There will, at some point, be a question about whether we can afford to fight like this. Not a nice thought.

[ 03-22-2003, 06:52 AM: Message edited by: Andrew Craig-Bennett ]

LaMess
03-22-2003, 05:25 AM
Impotence speaks from our 51st state.


How could anyone feel good about that?

doorstop
03-22-2003, 06:14 AM
Lots of Iraqis will die.
That will be Saddams fault, no-one elses.....

km gresham
03-22-2003, 06:30 AM
Lots of Iraqis HAVE died for years, and it is Saddam's fault. He didn't worry about trying to minimize death among the innocents.

I remember the horrid pictures of the men, women and children dead on the streets after his poison gas attack.

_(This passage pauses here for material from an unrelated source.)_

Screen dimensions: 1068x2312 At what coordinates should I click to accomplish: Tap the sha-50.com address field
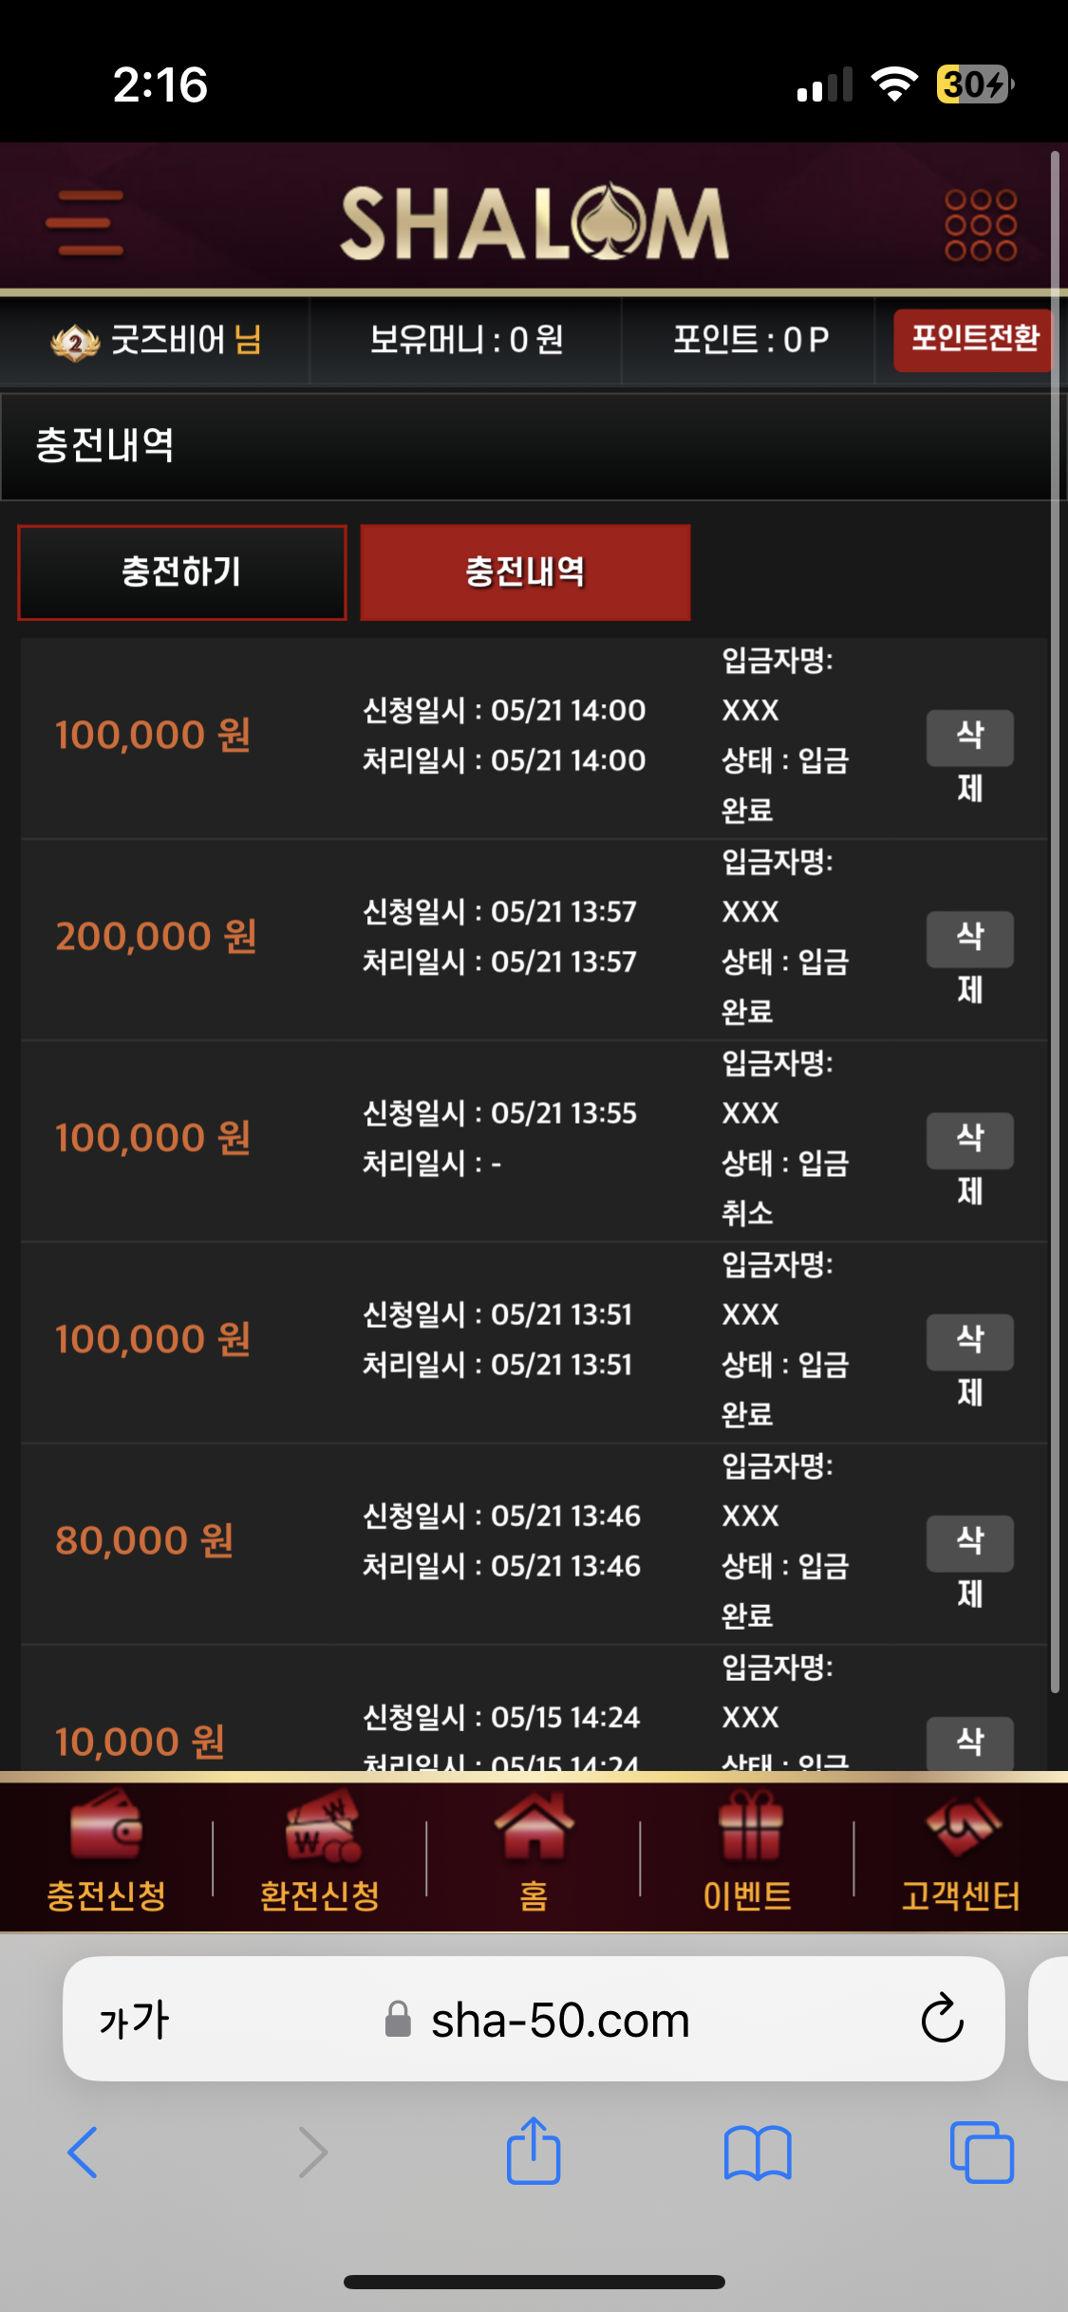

There will of course be accidental casualties in this war, but at least we are not targeting innocent people, and as we come through we and our allies bring food and medicine to people who have had too little of both for years.

I realize this makes no difference to some - they recognize no difference between accidental killing and intentional killing, but there it is anyway.

By the way do you guys sleep?!

On Vacation
03-22-2003, 06:38 AM
Will the U.S., Canada, France, Russia, Germany, peaceniks or the United Nations ever stop wars?
Nope. Read your history and you will find that we are just as violent in nature as the Romans were, in the good old days of rocks and stones. If you would read the Bible, and visit the mideast,you will become aware to this fact.

[ 03-22-2003, 07:40 AM: Message edited by: Oyster ]

huisjen
03-22-2003, 06:39 AM
I don't believe in a god.

Prayer may be another matter.

http://www.princeton.edu/~pear/2.html

Dan

On Vacation
03-22-2003, 06:42 AM
Read about the Gladiators. Goes back a long time before smart bombs.